From the records below, print exactly the lines starting at the one containing "The height and" and ending at the one containing "Image resolution: width=1316", ends included, and nothing else.

DATA EXTRACTS:
---------------

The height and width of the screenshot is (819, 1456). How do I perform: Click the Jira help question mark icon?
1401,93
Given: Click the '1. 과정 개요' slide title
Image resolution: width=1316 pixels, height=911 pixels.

---------------

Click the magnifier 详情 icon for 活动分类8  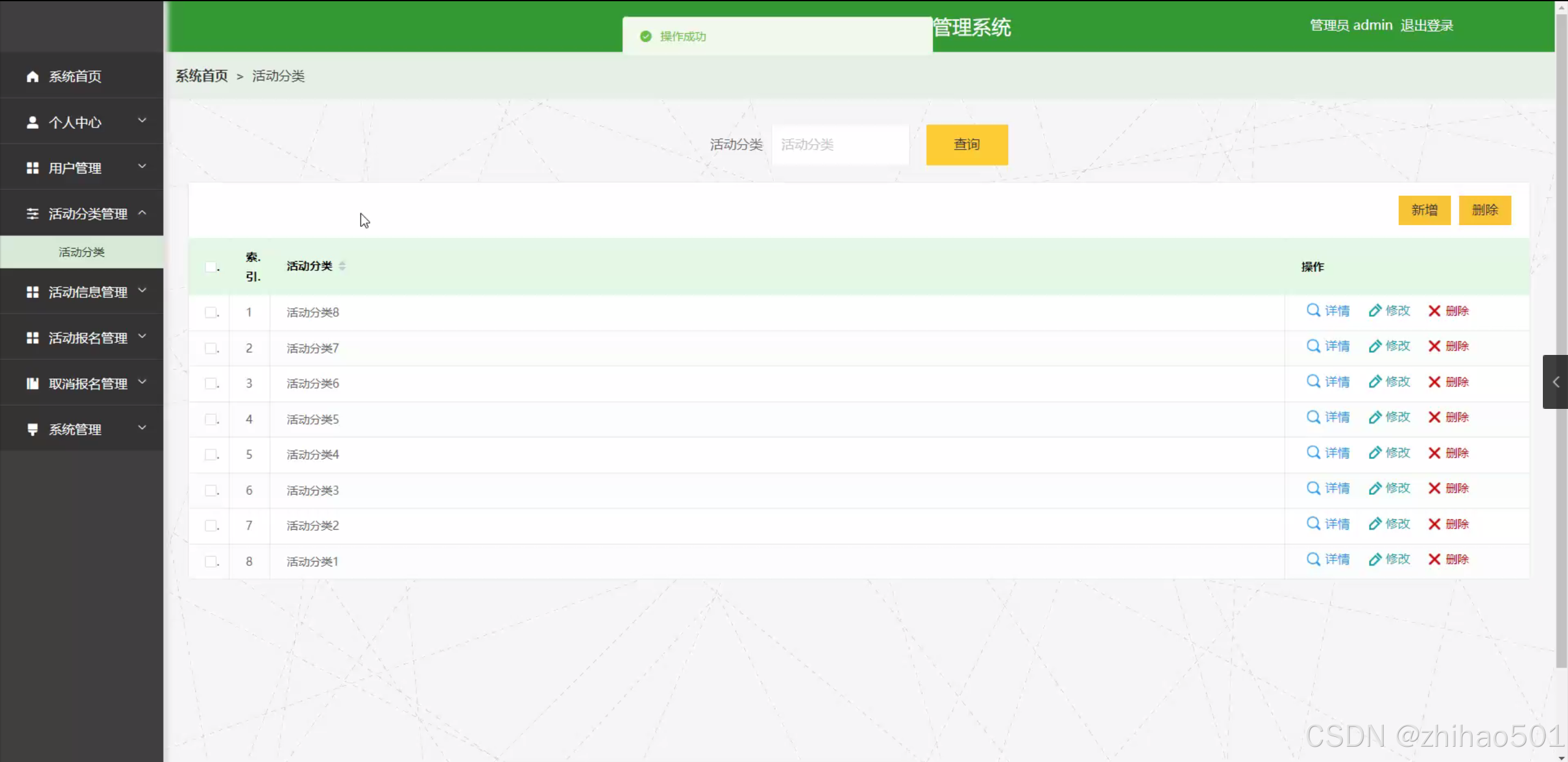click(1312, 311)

---------------

RESULT FOR THIS EXERCISE:
The height and width of the screenshot is (819, 1456). How do I perform: Click the Jira help question mark icon?
1401,93
Given: Click the '1. 과정 개요' slide title
Image resolution: width=1316 pixels, height=911 pixels.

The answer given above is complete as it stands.